DOCUMENT EXCERPT:
·····

You can search the performance numbers for yourself I guess if you haven't already knew, it's new to me anyway. I want to go lower with i5-9400F but I spare my friend so he can brag on the forums or what not with his unlocked processor. The build is using Z390 though, maybe comet lake will be 1151, so perhaps he can upgrade later without worrying about bargain bin VRMs.

The saving from processor goes to RTX 2070 and Be Quiet DRP4, just because.


----------



## Vayra86 (May 1, 2019)

BarbaricSoul said:


> Trying to keep costs down as much as possible. He currently games on a PS4, so 60Hz will be fine for him for now.



I'd be careful with that assumption. 60hz on a PC monitor is not the same as a 50/60hz TV with a console running on it. The typical viewing distance and seating position is different and TVs can use several techniques to aid smoothness, but also motion clarity (such as interpolation). A PC monitor is a straight passthrough really, no frills, and any frame dips will quickly result in tearing, while Vsync can be a pretty serious latency hit.

A high refresh panel solves most of these problems / mitigates them in a big way. You don't even need to run the system at 144 fps all the time. High refresh panels also are less prone to screen tearing for example.

Basically with the current CPU and a 60hz monitor you've got a massive engine in a shitty chassis. Lots of horsepower you'll never get to see. And a high refresh alternative to a half-decent IPS or VA costs what, 10% of the total build cost? If you need to save that money, kick that CPU down a notch instead. The monitor is a key part of a sweet rig, its your window into enjoying all that performance. Why pick a crappy window?

I say this from experience; I've done many hardware upgrades before I moved to a high refresh panel, and ever since, any upgrade feels 10X more worthwhile, and every time I fire up that monitor, I have a wow experience. Yes, that still happens today... Its highly underestimated what a good monitor does for the overall experience.


----------



## phanbuey (May 1, 2019)

·····

GIVEN REQUEST 1: In the PC build thread, what does the money saved on the processor go toward?
GIVEN REQUEST 2: Please write what comes next in the PC build thread, picking up from where it stops.
The lines after this have no connection to the PC build thread.

GIVEN INFORMATION:
·····

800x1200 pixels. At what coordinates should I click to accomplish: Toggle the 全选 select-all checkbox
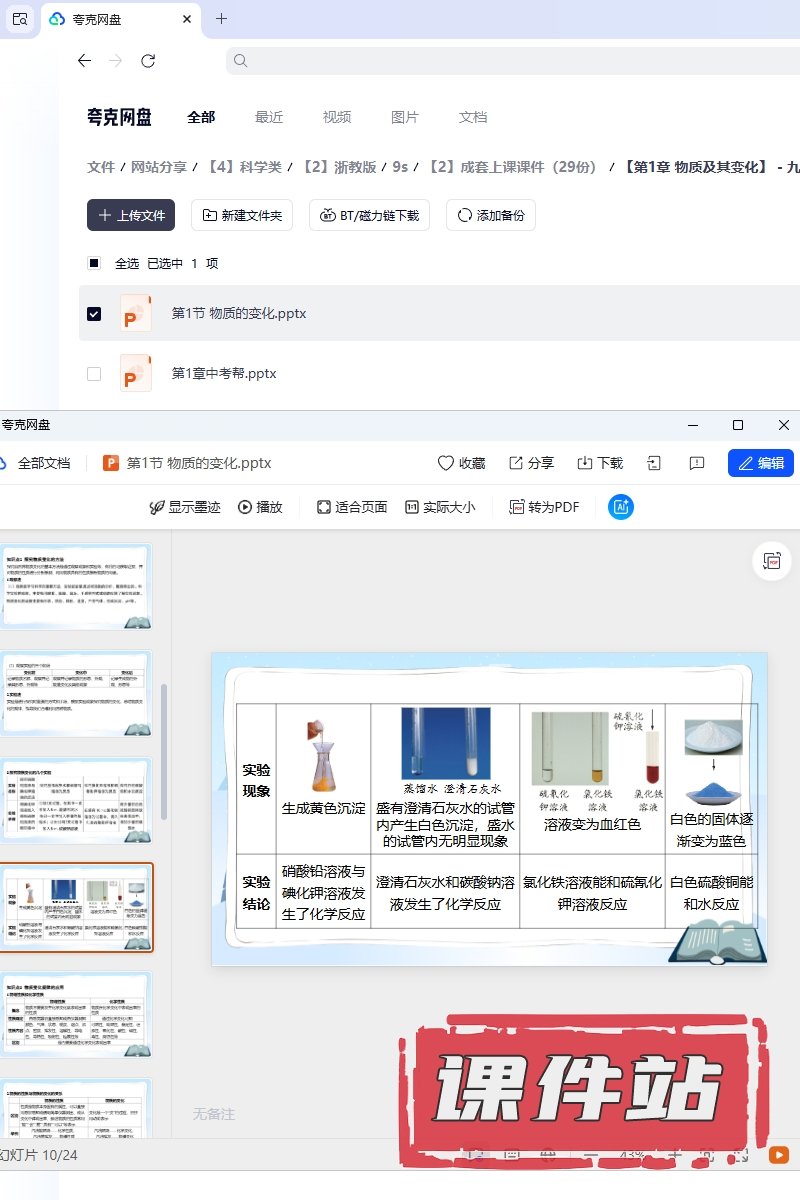click(x=94, y=263)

·····

EXERCISE ANSWER 1: An RTX 2070 and a Be Quiet DRP4.

EXERCISE ANSWER 2:
tv's are interlaced, blurred and have a bunch of delay and smoothing tech so 30 / 60fps on a tv feels much better than PC i've found.  PC frames are pretty harsh.  Plus the true benefit of PC gaming is really the 144hz fps / racing game rush that feels WAYY different than console.

60FPS vsync is pretty smooth on PC, so the monitor is still good. But once you go to 144+ (esp with freesync or gsync) it's a whole other level.


----------



## BarbaricSoul (May 1, 2019)

Made some changes, shaved $210 off the cost, and managed to add in a NVMe SSD and 144Hz 27" 2560*1440 monitor

https://pcpartpicker.com/list/6q3qtg


----------



## phanbuey (May 1, 2019)

BarbaricSoul said:


> Made some changes, shaved $210 off the cost, and managed to add in a NVMe SSD and 144Hz 27" 2560*1440 monitor
> 
> https://pcpartpicker.com/list/6q3qtg



He is gonna love it


----------



## Mats (May 1, 2019)

The next generation Ryzen will most likely be presented in full on *May 27th*, less than a month away. I'd personally like to see what they're offering before ordering.


----------



## EarthDog (May 1, 2019)

BarbaricSoul said:


> Made some changes, shaved $210 off the cost, and managed to add in a NVMe SSD and 144Hz 27" 2560*1440 monitor
> 
> https://pcpartpicker.com/list/6q3qtg


Looks good. My suggestion now though, however is to get at least a RTX 2080 with a WQHD (2560x1440) 144 Hz panel. The 2070, though it will be fine, won't push things. If he is looking at $5K another $200 for a 2080 won't hurt to make better use of the monitor.

I'd personally rather have 9700K over 8700K. I'd rock 8 real cores than 6+HT. Again, if he has the budget, might as well go 9900K.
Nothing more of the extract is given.